#### [Your instructions]
Go through the data below and return each line where the string "agent" occurs.

#### [Extracted information]
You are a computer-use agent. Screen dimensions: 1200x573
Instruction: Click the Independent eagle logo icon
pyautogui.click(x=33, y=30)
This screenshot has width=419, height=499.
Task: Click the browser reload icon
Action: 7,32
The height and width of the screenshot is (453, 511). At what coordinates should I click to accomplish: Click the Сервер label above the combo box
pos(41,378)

* * *

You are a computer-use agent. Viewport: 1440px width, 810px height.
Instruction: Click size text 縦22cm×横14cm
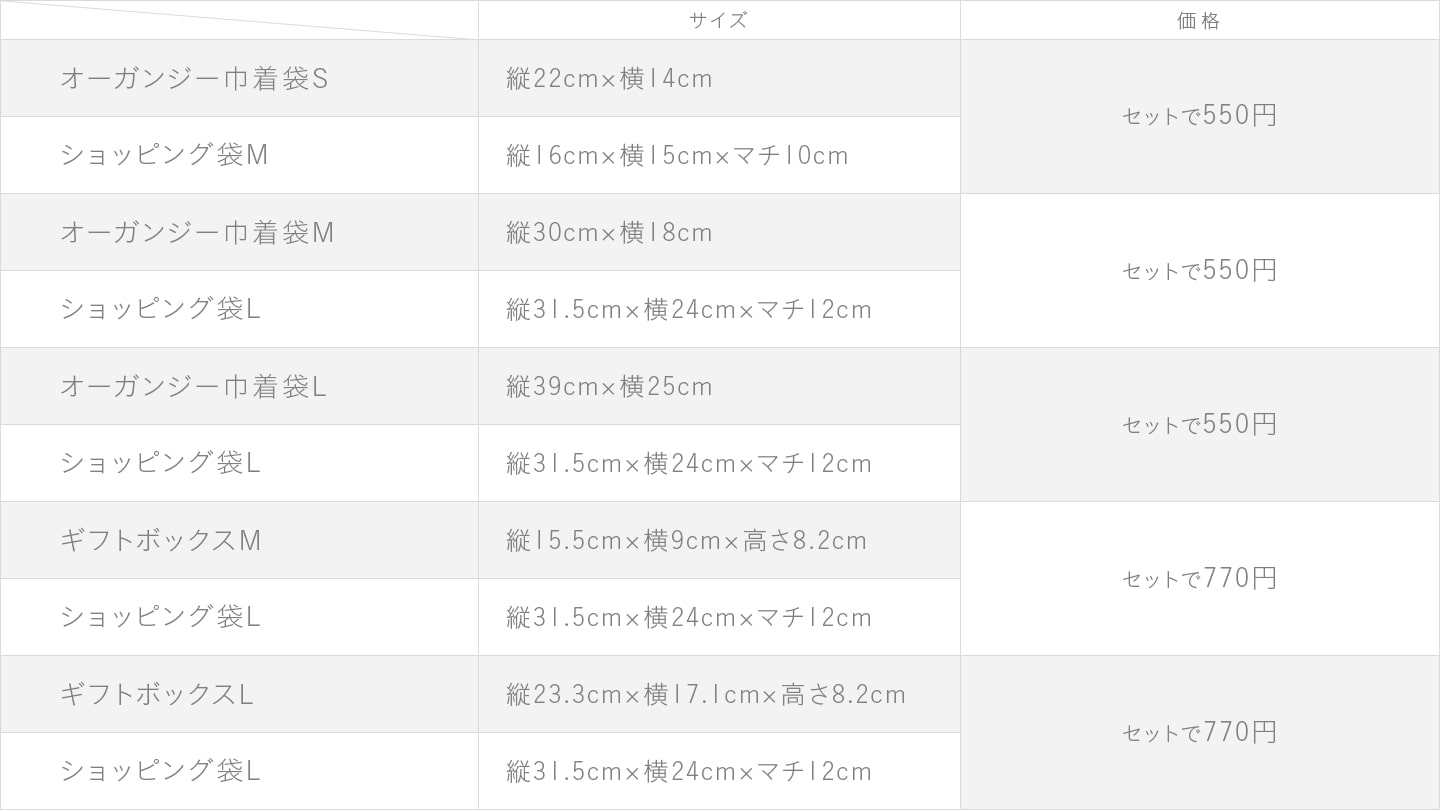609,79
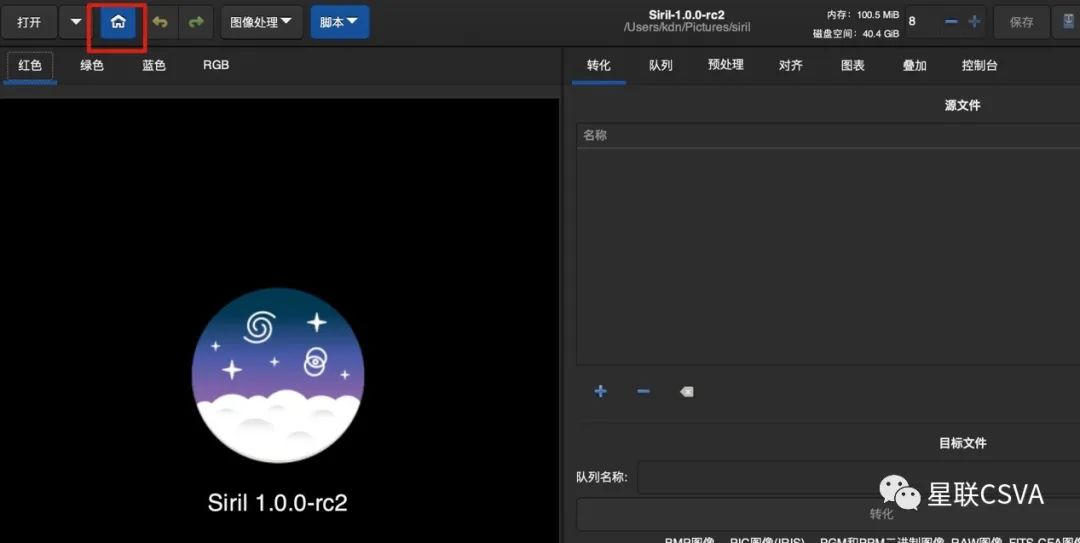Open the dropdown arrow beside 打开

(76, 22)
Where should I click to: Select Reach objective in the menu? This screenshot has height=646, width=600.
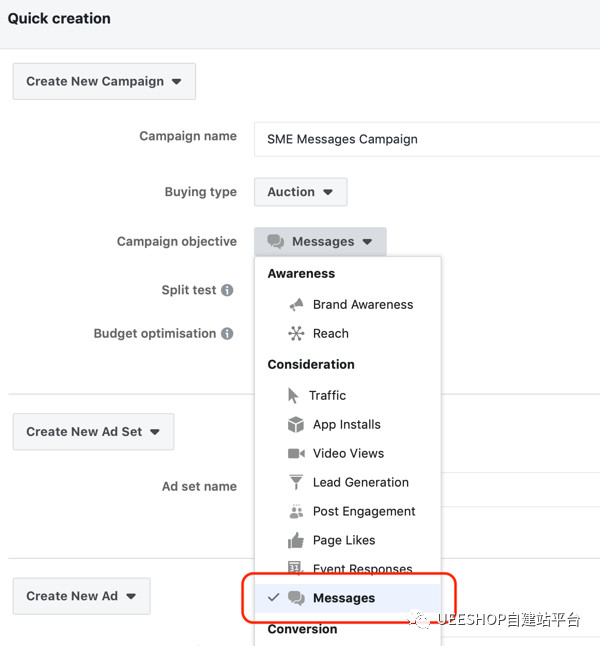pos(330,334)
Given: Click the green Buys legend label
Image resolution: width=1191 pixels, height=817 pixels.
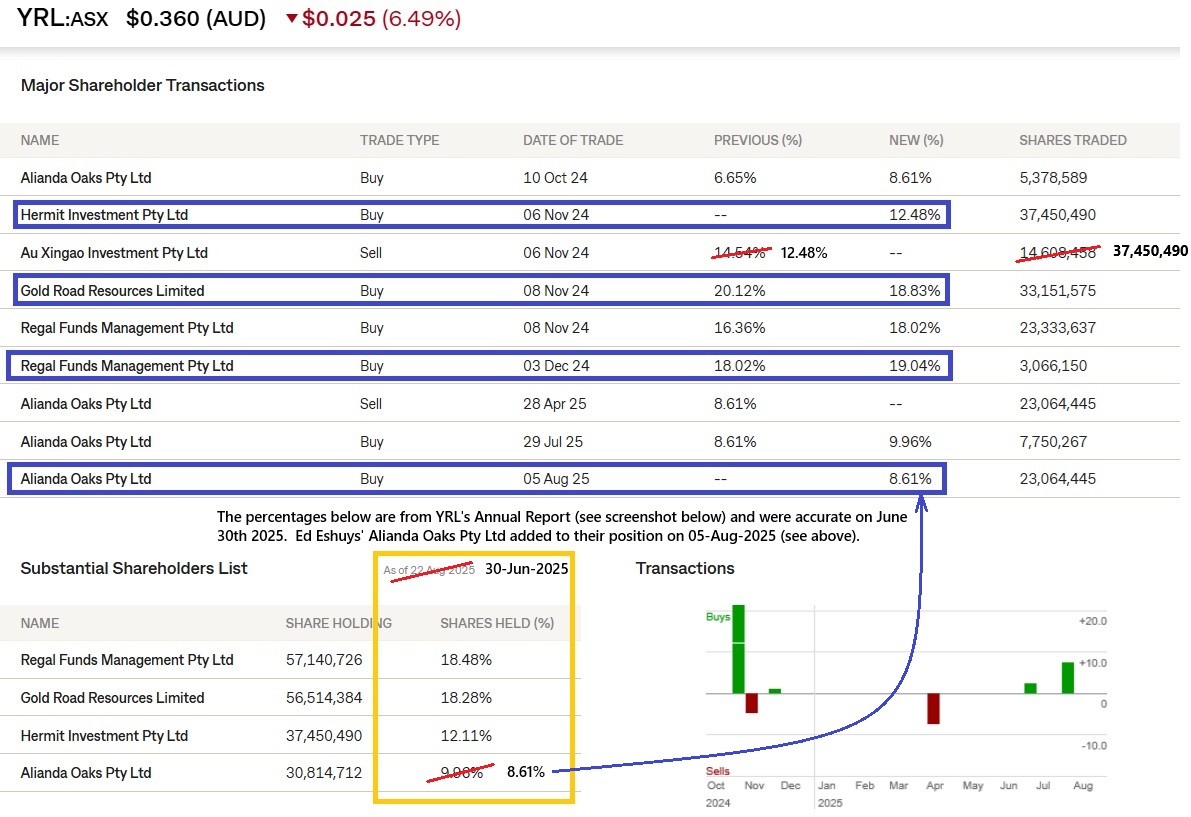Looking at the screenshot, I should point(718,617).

#### [Exercise result]
You are a computer-use agent. Screen dimensions: 1200x573
You are a computer-use agent. Viewport: 1440px width, 810px height.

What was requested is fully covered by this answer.